Wissenschaftler des University College London haben im Tierversuch festgestellt, dass ein natürlicher Bestandteil von Bohnen, Erdnüssen und Cashews das Wachstum von Krebszellen hemmen kann. Die Substanz, Inositol Pentakisphosphat (oder InsP5) ist besonders interessant, da sie in reichlichen Mengen in den meisten Hülsenfrüchten, in Nüssen und auch in Weizenkleie vorkommt.
Inositol ist wasserlöslich und auch in größeren Mengen nicht giftig, ganz im Gegensatz zu vielen anderen krebshemmenden Stoffen.

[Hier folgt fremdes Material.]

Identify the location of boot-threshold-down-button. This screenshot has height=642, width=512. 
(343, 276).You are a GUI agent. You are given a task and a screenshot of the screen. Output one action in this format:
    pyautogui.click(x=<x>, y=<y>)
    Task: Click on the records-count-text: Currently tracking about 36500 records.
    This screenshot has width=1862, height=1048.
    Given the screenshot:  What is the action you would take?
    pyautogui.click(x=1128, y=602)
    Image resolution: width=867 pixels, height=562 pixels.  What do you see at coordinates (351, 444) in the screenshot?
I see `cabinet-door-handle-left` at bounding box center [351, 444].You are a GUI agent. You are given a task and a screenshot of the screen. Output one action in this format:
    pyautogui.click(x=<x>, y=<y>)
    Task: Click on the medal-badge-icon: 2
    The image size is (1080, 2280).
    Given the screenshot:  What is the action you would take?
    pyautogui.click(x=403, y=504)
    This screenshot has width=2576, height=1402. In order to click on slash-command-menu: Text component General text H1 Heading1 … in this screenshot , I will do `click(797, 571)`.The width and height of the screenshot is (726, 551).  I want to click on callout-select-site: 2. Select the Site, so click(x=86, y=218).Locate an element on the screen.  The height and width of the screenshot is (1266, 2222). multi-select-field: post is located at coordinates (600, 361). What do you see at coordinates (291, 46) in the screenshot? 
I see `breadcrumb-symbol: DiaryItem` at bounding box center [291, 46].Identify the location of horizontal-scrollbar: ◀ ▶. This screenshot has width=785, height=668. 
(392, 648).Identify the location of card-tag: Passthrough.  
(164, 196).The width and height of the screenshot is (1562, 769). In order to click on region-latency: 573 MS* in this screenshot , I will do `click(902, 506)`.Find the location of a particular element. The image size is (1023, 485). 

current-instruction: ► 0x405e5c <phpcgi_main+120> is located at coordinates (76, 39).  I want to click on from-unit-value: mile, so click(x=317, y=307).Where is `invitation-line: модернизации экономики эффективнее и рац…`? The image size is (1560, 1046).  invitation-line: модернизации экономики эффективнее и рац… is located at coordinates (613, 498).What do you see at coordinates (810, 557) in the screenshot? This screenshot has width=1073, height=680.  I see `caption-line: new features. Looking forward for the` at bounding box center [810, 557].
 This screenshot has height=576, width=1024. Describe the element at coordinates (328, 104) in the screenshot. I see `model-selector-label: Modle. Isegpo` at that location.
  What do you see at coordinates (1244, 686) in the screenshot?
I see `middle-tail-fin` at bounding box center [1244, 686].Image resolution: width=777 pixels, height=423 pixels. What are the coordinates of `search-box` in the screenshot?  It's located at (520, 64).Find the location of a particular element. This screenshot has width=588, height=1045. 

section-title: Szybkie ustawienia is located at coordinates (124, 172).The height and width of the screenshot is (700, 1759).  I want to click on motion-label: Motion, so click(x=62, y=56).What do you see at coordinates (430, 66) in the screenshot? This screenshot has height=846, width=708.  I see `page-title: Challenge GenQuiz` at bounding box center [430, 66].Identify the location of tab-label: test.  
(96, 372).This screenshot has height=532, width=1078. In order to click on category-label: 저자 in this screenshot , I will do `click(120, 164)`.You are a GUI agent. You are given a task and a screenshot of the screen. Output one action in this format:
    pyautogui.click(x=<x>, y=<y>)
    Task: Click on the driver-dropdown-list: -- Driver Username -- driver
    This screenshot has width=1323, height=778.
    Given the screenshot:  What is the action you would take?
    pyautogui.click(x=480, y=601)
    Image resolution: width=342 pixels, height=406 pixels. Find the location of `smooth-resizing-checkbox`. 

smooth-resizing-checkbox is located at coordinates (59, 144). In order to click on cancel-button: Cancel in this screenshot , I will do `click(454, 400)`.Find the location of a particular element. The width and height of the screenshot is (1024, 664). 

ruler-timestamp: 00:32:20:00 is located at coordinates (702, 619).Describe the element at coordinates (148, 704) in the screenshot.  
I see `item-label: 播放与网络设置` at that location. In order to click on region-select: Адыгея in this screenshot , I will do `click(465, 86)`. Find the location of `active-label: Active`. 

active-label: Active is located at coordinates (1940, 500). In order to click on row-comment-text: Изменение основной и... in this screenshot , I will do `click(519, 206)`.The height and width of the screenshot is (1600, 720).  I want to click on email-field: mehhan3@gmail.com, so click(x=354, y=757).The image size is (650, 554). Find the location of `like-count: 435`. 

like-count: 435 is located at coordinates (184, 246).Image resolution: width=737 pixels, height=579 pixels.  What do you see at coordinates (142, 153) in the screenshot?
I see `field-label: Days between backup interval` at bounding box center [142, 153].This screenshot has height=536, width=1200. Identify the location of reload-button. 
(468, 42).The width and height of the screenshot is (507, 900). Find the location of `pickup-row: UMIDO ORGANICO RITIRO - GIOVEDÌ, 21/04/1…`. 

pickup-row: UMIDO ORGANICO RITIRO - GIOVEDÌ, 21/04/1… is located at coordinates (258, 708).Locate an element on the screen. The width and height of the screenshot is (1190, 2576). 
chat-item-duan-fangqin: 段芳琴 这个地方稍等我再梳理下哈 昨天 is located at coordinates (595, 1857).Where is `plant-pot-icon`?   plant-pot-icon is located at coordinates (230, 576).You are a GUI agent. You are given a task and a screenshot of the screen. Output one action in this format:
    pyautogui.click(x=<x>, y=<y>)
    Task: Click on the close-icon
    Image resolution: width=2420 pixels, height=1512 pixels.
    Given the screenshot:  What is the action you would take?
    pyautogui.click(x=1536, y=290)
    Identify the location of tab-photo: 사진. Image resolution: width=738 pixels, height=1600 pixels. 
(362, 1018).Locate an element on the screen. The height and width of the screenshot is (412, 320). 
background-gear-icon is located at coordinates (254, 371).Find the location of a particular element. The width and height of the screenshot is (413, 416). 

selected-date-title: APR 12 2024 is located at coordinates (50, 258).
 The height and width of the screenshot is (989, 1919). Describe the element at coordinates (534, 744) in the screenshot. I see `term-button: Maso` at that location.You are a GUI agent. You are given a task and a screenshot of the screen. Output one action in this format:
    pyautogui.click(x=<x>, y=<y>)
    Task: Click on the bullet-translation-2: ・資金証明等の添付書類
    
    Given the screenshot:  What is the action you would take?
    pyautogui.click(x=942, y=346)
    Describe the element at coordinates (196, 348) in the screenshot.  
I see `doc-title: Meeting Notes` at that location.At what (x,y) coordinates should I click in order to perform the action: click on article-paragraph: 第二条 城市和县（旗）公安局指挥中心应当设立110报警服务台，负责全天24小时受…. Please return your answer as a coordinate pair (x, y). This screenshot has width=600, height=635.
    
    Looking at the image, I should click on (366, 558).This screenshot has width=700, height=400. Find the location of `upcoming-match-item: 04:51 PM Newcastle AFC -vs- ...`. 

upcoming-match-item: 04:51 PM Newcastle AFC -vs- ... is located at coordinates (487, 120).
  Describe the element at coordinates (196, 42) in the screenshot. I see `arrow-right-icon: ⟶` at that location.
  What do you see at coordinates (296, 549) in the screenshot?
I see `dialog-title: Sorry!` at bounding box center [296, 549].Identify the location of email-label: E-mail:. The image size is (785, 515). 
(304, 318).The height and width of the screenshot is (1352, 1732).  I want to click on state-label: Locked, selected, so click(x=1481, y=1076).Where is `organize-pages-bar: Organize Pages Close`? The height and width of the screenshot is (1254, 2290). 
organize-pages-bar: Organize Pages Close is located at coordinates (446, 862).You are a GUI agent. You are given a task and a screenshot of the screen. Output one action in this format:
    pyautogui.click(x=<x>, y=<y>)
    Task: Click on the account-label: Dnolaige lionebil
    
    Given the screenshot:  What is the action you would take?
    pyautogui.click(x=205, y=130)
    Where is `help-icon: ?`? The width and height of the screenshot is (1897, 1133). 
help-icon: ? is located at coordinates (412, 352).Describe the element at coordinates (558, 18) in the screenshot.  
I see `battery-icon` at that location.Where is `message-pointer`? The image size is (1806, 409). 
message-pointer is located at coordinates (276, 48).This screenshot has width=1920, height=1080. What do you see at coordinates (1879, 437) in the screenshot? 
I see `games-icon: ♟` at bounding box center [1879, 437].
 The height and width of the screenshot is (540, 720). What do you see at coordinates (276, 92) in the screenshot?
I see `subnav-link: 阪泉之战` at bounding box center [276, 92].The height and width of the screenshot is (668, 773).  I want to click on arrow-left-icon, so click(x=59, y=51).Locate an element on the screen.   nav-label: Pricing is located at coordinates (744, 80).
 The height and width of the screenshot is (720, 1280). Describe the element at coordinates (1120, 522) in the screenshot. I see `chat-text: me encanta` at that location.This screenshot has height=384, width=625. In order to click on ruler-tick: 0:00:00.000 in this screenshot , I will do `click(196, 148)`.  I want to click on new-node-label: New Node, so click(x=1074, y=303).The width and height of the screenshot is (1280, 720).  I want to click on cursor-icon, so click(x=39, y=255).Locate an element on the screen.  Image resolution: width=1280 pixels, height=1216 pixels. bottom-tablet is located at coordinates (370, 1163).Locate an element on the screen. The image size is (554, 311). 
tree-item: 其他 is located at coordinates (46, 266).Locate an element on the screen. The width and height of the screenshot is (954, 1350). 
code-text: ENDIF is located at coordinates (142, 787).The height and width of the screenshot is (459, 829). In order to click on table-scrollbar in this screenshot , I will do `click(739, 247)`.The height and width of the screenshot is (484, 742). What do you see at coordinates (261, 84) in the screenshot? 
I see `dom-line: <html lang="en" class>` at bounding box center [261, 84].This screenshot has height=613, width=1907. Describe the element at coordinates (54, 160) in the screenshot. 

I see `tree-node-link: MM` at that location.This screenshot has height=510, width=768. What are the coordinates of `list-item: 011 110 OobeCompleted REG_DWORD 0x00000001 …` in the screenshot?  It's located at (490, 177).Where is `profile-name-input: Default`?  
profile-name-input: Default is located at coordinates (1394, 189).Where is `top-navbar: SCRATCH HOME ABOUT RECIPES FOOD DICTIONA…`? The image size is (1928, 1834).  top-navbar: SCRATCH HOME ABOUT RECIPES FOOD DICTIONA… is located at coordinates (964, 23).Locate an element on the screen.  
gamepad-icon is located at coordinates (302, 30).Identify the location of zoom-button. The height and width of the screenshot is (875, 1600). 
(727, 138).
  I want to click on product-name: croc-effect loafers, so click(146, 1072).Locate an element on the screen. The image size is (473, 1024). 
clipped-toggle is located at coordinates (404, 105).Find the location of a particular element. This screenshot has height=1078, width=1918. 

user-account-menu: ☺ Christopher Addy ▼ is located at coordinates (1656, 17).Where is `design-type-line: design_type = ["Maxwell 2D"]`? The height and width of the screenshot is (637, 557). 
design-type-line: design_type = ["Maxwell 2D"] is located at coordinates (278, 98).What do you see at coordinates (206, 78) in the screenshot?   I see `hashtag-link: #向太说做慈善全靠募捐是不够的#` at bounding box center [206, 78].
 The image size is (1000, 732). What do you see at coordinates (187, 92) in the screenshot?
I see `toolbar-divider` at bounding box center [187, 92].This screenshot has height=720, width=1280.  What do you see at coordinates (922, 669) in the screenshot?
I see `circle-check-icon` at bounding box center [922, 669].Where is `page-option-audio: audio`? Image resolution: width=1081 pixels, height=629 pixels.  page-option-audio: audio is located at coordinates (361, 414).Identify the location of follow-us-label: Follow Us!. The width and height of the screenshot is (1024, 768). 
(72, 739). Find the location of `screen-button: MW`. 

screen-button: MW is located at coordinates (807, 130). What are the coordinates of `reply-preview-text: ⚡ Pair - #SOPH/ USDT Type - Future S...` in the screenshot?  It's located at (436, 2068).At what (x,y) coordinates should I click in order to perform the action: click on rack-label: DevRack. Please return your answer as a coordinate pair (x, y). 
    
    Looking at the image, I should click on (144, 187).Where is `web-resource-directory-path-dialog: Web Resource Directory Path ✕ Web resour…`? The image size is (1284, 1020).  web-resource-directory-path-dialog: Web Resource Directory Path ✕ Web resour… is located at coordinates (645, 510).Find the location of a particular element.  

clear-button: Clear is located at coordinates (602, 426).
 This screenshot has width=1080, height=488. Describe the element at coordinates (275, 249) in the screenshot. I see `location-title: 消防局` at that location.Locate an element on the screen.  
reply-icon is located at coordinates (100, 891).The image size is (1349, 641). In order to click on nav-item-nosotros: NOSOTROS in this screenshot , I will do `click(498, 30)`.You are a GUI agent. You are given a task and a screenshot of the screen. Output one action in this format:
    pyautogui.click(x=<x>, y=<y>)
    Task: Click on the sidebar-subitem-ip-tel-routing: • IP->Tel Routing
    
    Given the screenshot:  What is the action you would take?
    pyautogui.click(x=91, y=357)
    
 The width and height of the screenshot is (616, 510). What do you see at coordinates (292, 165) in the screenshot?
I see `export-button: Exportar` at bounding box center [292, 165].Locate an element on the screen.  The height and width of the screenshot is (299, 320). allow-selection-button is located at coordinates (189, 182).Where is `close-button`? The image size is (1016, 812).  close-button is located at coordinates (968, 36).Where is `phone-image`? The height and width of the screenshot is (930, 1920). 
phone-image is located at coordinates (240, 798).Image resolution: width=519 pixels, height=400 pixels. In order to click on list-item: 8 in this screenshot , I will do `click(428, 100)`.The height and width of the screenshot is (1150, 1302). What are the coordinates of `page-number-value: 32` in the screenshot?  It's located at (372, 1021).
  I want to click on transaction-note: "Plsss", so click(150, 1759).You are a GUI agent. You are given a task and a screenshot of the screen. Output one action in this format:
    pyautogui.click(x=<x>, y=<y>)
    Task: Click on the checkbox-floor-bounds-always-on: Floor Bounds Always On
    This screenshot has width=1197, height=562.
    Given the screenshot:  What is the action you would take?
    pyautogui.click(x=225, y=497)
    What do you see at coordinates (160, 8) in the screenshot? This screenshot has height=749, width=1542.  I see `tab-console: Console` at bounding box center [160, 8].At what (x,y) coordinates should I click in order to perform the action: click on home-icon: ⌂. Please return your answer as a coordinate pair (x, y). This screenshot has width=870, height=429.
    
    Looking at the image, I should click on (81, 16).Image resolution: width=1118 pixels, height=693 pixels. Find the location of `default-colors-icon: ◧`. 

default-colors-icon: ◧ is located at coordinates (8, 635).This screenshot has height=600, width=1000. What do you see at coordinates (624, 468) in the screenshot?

InsP5 hemmt im Tierversuch nicht nur das Wachstum von Krebszellen, sondern verstärkt auch bei Lungen- und Eierstockkrebszellen die Wirkung zytotoxischer (klassischer) Krebsmedikamente, wie sie in der Chemotherapie eingesetzt werden. Die Forscher hoffen, dass man InsP5 einsetzen könnte, um Krebszellen vor dem Einsatz von Medikamenten gezielt zu schwächen.
Dass der regelmäßige Verzehr von Bohnen u.a. wegen ihrer Ballaststoffe und der enthaltenen Antioxidanzien der Gesundheit zuträglich ist, wissen wir schon länger. Besonders reich an Antixoidanzien sind kleine rote (Adzuki) Bohnen, rote Kidney Bohnen, Pinto-Bohnen und schwarze Bohnen.
Die Studie wird in der am 15. September erschienen Ausgabe des
Cancer Research Magazine publiziert:
Maffucci T et al. Inhibition of the Phosphatidylinositol 3-Kinase/Akt Pathway by Inositol Pentakisphosphate Results in Antiangiogenic and Antitumor Effects. Cancer Res 2005; 65(18): 8339-49
Was ist Inositol?
Weiter oben ist die englischsprachige Wikipedia zum Thema Inositol verlinkt.
L.I.F.E. brainmachine schreibt über Inositol:
Inosit, Inositol, Myo-Inositol:
Inosit ist ein sechswertiger zyklischer Alkohol (ein Zyklit; kein Zucker).
Das Myo-Inosit (süß-schmeckend) kommt frei im Muskelgewebe und in vielen pflanzlichen und tierischen Organen vor.
Es ist ein zum Vitamin-B2-Komplex gerechneter Wuchsstoff. Bei Mangel treten Haarausfall, Hautentzündungen und Wachstumsstillstand auf . Es findet in der Medizin therapeutische Anwendung bei progressiver Muskeldystrophie ("Muskelschwund") und Lebererkrankungen.
Inosit wird als das in Weizenkeimlingen, Sojabohnen und Erdnüssen befindliche 1-Phosphatidyl-inosit (1:1) aufgenommen.Es kommt bei Mensch und Tier z.B. in Hirn, Leber, Herz und Sperma vor und stellt zwei sehr stoffwechelaktive Komponenten der Myelinscheiden (Nervenbahnen!) dar.